» **SOURCE DOCUMENT**
/---
The opening quote is missing from the jsonpath literal.

> + jsonb_path_query
> +------------------
> + 135
> </programlisting>
> </para>
>
> <para>
> You can also nest filter expressions within each other:
> <programlisting>
> -$.track ? (exists(@.segments[*] ? (@.HR &gt; 130))).segments.size()
> +select jsonb_path_query(:'json'::jsonb, $.track ? (exists(@.segments[*] ? (@.HR &gt; 130))).segments.size()');

Missing opening quote here as well.

> + jsonb_path_query
> +------------------
> + 2
> </programlisting>
> This expression returns the size of the track if it contains any
> segments with high heart rate values, or an empty sequence otherwise.
> </para>
>
> - <para>
> - <productname>PostgreSQL</productname>'s implementation of the SQL/JSON path
> - language has the following deviations from the SQL/JSON standard:
> - </para>
> + <sect3 id="devations-from-the-standard">
> + <title>Devaiations from the SQL Standard</title>

Typo in "deviations" (section ID and title).
\---
» **LISTED ENTRIES**
/---
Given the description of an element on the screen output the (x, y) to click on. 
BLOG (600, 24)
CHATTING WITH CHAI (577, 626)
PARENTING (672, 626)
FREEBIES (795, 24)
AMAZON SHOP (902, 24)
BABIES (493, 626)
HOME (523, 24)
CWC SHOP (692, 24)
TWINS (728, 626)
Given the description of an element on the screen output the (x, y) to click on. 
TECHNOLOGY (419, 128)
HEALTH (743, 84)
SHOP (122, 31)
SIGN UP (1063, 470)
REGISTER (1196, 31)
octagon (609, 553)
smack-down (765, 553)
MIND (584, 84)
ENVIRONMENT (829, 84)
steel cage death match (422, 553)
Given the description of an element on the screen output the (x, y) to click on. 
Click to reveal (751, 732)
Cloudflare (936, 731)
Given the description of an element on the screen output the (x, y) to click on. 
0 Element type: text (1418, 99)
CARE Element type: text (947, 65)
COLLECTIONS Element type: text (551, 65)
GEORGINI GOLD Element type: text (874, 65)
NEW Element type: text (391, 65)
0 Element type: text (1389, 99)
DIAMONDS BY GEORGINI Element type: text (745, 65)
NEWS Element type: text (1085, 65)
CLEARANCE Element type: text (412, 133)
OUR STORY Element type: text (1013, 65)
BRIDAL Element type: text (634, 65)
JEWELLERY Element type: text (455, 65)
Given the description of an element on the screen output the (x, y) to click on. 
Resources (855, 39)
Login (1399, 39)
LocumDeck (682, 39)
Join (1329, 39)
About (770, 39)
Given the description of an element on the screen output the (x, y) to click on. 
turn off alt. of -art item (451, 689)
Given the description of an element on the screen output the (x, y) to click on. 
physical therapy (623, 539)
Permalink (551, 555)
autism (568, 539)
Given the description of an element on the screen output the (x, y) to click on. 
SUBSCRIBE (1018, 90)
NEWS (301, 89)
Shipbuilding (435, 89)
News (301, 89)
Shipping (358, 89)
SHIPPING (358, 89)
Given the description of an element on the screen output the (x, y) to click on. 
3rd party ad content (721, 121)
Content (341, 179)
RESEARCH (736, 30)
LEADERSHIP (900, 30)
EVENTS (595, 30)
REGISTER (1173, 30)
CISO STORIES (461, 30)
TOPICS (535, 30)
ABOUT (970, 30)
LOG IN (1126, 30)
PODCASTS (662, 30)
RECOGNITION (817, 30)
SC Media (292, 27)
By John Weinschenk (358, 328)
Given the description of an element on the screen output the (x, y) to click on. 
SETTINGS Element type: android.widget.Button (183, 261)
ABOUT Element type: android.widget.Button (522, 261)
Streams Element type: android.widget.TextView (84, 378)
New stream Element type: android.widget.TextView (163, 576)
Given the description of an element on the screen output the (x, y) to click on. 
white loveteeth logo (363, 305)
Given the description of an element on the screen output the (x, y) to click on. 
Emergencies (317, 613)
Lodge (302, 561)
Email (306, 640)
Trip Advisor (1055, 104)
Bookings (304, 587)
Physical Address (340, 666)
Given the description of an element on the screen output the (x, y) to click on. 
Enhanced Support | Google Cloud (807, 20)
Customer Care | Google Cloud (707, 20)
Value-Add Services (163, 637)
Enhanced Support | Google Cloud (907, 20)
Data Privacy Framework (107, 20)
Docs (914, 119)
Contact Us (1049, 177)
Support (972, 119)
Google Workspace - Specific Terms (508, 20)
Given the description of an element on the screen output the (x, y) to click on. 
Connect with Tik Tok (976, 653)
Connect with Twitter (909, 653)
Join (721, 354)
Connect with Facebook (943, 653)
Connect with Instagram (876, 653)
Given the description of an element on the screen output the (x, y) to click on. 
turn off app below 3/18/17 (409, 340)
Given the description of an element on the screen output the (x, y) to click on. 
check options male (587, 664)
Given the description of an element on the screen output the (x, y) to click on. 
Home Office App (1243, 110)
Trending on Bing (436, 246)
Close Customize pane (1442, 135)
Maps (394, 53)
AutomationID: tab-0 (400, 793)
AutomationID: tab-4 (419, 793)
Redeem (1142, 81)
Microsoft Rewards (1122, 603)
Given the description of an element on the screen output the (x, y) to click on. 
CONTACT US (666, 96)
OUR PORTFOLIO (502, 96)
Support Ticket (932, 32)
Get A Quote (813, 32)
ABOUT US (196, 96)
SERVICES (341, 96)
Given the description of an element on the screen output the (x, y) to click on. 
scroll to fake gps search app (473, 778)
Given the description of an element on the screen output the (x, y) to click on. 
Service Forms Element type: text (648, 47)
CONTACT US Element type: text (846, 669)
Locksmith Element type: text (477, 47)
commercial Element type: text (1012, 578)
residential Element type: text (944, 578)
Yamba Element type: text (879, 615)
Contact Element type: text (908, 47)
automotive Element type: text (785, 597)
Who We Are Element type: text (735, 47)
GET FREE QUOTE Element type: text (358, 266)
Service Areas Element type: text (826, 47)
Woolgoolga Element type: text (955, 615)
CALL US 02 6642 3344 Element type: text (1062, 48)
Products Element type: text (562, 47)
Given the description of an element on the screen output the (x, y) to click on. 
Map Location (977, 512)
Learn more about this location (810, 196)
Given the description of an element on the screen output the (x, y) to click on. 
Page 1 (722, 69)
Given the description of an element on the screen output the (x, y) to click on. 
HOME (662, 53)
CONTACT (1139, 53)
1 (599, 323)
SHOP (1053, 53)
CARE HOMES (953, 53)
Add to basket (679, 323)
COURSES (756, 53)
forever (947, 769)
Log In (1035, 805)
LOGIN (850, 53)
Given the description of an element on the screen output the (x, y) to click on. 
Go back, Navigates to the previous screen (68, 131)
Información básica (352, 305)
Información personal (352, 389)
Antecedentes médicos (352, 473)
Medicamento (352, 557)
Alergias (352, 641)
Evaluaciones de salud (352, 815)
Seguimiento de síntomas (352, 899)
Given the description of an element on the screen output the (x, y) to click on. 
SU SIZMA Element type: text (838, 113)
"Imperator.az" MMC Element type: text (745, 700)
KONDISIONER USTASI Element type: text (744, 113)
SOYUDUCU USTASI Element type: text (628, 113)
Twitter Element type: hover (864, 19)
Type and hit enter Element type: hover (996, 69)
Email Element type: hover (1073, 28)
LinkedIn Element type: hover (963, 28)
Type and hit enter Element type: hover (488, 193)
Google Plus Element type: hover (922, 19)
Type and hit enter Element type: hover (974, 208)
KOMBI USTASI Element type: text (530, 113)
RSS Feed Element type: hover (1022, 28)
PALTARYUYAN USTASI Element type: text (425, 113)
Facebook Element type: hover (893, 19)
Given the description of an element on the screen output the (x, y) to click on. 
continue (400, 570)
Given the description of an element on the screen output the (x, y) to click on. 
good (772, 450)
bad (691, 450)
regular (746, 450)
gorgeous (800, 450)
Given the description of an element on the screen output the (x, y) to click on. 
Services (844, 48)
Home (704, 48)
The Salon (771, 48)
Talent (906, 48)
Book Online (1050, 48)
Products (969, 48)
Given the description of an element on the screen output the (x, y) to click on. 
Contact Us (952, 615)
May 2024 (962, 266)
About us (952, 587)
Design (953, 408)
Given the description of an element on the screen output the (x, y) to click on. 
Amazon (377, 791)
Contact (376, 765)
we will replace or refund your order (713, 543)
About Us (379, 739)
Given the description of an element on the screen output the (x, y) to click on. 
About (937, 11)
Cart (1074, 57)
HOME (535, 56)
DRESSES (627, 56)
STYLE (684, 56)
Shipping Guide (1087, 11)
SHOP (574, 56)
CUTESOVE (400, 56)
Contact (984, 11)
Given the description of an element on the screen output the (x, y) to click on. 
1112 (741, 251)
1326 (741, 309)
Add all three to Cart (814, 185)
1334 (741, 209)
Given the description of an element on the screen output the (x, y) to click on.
\---
» **TASK LIST**
1. According to the patch review, what does the nested filter expression return?
2. Do these statements agree with the patch review? Answer yes or no for each and quote the words that decide it.
(a) The reviewer says the opening quote is missing from the jsonpath literal.
(b) The patch adds a sect3 element for the deviations from the standard.
(c) The typo the reviewer points out is in the word "standard".
3. List every distinct markup tag name that appears inside angle brackets in the patch review.

» **TASK ANSWERS**
1. It returns the size of the track if it contains any segments with high heart rate values, or an empty sequence otherwise.

2.
(a) Yes: "The opening quote is missing from the jsonpath literal."
(b) Yes: "<sect3 id="devations-from-the-standard">"
(c) No: "Typo in "deviations" (section ID and title)."

3. programlisting, para, productname, sect3, title